◆ **Texte source**:
Que penser de l’ouverture du capital de GDF ?

La logique de déréglementation et de libéralisation inhérente à la construction capitaliste de l’Europe communautaire pousse à la transformation des sociétés publiques en société privée dotée d’un capital social afin de jouer au grand jeu de la concurrence mondiale. Après le changement de statut d’EDF et la privatisation partielle de France Télécom, le gouvernement veut profiter du cours laps de temps entre les municipales et le début de la campagne présidentielle pour modifier le statut de Gaz de France.

Article paru dans l’Egalité n°86

Dans un premier temps, il s’agit de transformer GDF d’Etablissement public industriel et commercial (EPIC) en société anonyme afin de permettre l’arrivée de nouveaux actionnaires comme EDF ou Total-Fina-Elf. Le changement de statut permettra des fusions-acquisitions et des participations croisées afin d’étendre les parts de marchés en Europe mais aussi de renforcer le rôle de l’entreprise concernant les gisements. En clair, il s’agit de mettre GDF en concurrence avec tous les autres producteurs et distributeurs de gaz européen. D’après le Parti Socialiste, cette mise en concurrence n’est aujourd’hui pas contradictoire avec la poursuite d’une activité de service public alors qu’en 1997 Lionel Jospin annonçait sa préférence pour un contrôle à 100 % par l’Etat des entreprises publiques. La position du PCF est de s’opposer à l’ouverture du capital tout en proposant que GDF passe des alliances fortes avec d’autres opérateurs.

Nous savons que l’ouverture du capital de GDF n’est qu’un premier pas vers la privatisation d’une entreprise qui peut à terme être source de gros profits pour ses actionnaires, surtout avec la libéralisation totale du marché de l’énergie prévue pour 2005. De ce point de vue, il est clair qu’il est nécessaire de s’opposer au changement de statut de GDF. Cependant, cela doit nous amener à réfléchir sur le bilan des entreprises nationalisées et sur l’élaboration de notre programme à cet égard.

Propriété du Capital et critère de gestion

Pour décrire le système capitaliste en quelques mots, on peut dire qu’il s’agit d’un système où seule la rentabilité du capital investi importe, c’est à dire combien rapporte au bout d’un an une action de 100 F placée dans une entreprise. Dans ce monde de concurrence, seul le profit compte et la production de biens ou de services n’est en fait qu’un des moyens d’arriver à ce but ultime. Pour arriver à leurs fins, les entreprises se rachètent les unes les autres pour capter de nouveaux marchés tout en jetant des milliers de travailleurs à la rue.

Nous le voyons, la question de la propriété des capitaux investis dans une entreprise est donc cruciale. Partant de là, certains auteurs ont présenté les sociétés nationalisées, où le capital est propriété de l’Etat, comme des sociétés radicalement différentes des sociétés privées. Malheureusement, il s’agit d’un raccourci trompeur. L’étude des nationalisations en France, celles de 1945 comme après montre qu’il n’en est rien. A la sortie de la seconde guerre mondiale, libéraux et sociaux-démocrates se sont servis des entreprises nationalisées comme support pour le relèvement du capitalisme français. Ainsi, EDF, SNCF, ELF et les banques nationalisées ont été utilisés pour financer de nombreuses infrastructures manquantes. Quant aux nationalisations de la période Mitterrand, elles n’ont eu comme seul objectif que de renflouer des entreprises en difficulté avec les deniers publics avant de les offrir à bas prix à des actionnaires privés en quêtes d’affaires faciles.

◆ **Consignes de l'exercice**:
1. Recopiez sans modification le passage du texte sur l'ouverture du capital de GDF qui commence à « Nous savons que » et se termine à « à cet égard. ».
2. Rédigez la suite du texte sur l'ouverture du capital de GDF à partir de sa dernière phrase.

◆ **Données enregistrées**:
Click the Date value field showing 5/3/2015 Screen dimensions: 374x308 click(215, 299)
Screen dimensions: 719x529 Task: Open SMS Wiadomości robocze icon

◆ **Réponses par consigne**:
1.
Nous savons que l’ouverture du capital de GDF n’est qu’un premier pas vers la privatisation d’une entreprise qui peut à terme être source de gros profits pour ses actionnaires, surtout avec la libéralisation totale du marché de l’énergie prévue pour 2005. De ce point de vue, il est clair qu’il est nécessaire de s’opposer au changement de statut de GDF. Cependant, cela doit nous amener à réfléchir sur le bilan des entreprises nationalisées et sur l’élaboration de notre programme à cet égard.

2.
En fait, les entreprises nationalisées n’ont jamais utilisé d’autres critères de gestion que ceux qui existaient avant et qui existeront après elles. Comme toutes autres entreprises, elles calculent d’abord en terme de rentabilité économique et financière plutôt qu’en terme d’utilité ou de coût social. Et cela se traduit toujours de la même façon par une dégradation des services et des conditions de travail comme le montre le triste exemple du rail anglais où les problèmes ne datent pas de la privatisation. Si l’on peut définir le communisme comme l’abolition de la propriété privée des moyens de production, il est nécessaire de faire la différence entre Etatisation / Nationalisation et contrôle ouvrier.

Contrôle des travailleurs : pour des entreprises au service de la population

Au-delà de la question sur la propriété du capital, la véritable question est bien de savoir qui contrôle le pouvoir dans l’entreprise et pour quels objectifs. Dans les sociétés à structures coopératives, chaque salarié qui apporte une part de capital, quel que soit le montant, obtient une voix délibérative. Ainsi, les salariés sont collectivement propriétaires et décideurs. Cependant, dans une situation où les biens produits par la coopérative sont mis en concurrence sur le marché avec les biens produits par les entreprises classiques, la coopérative n’a pas d’autres solutions que d’opter, si elle veut survivre, pour une logique de coûts et de bénéfices.

Ce qu’il faut en conclure, c’est qu’il n’est pas possible, dans le cadre de marchés ouverts, de mettre en place des formes de sociétés radicalement différentes des sociétés capitalistes classiques. Ainsi, au fur et à mesure que le marché s’ouvre, sous la pression de Bruxelles, les mutuelles d’assurances (construites par le mouvement ouvrier comme gérantes de la protection sociale des travailleurs de manière indépendante du patronat) n’ont pas d’autres choix que de réduire leurs coûts face à la concurrence des assureurs privés.

Si seul un changement radical de société peut permettre de changer les choses, cela ne se fera pas sans une multiplication de luttes montrant l’exemple à suivre. Pour produire ce dont ils ont besoin, les travailleurs n’ont pas besoins d’actionnaires costards-cravates avec les yeux rivés sur le court de la bourse. Chaque salarié connaît son travail mieux que quiconque et devrait de ce fait être associé à la gestion de l’entreprise. Conscients qu’ils produisent pour le bien de tous, les salariés sont en capacités de prendre dès demain la direction des entreprises quel que soit le niveau de complexité.

Ainsi, au lieu de centrer uniquement la bataille contre l’ouverture du capital, les syndicats de GDF devraient en priorité avancer la nécessité d’une véritable entreprise de service public de l’énergie dont l’objectif numéro 1 serait de fournir à chacun de quoi se chauffer et s’éclairer quels que soient ses moyens financiers nécessaires et ce à un bas prix pour tous, que l’on habite à côté d’une centrale ou dans une maison isolée en montagne. Le meilleur moyen pour défendre le statut des agents d’EDF ou de GDF est de promouvoir la lutte collective, pour un service public de qualité dirigé par les salariés au service de la population.